◆ **Data rows**
--- --- ---

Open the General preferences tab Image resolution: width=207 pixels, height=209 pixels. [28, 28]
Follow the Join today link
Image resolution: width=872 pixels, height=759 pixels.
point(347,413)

--- --- ---

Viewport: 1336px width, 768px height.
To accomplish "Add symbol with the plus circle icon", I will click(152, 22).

--- --- ---

◆ **Objective**
Present the records from the line with "Viewport: 1336px width, 768px height." up to and including the line with "will click(152, 22)." as a Markdown table with the columns Row and Line, numbering each line and leaving out blank lines.

◆ **Output of the task**
| Row | Line |
|---|---|
| 1 | Viewport: 1336px width, 768px height. |
| 2 | To accomplish "Add symbol with the plus circle icon", I will click(152, 22). |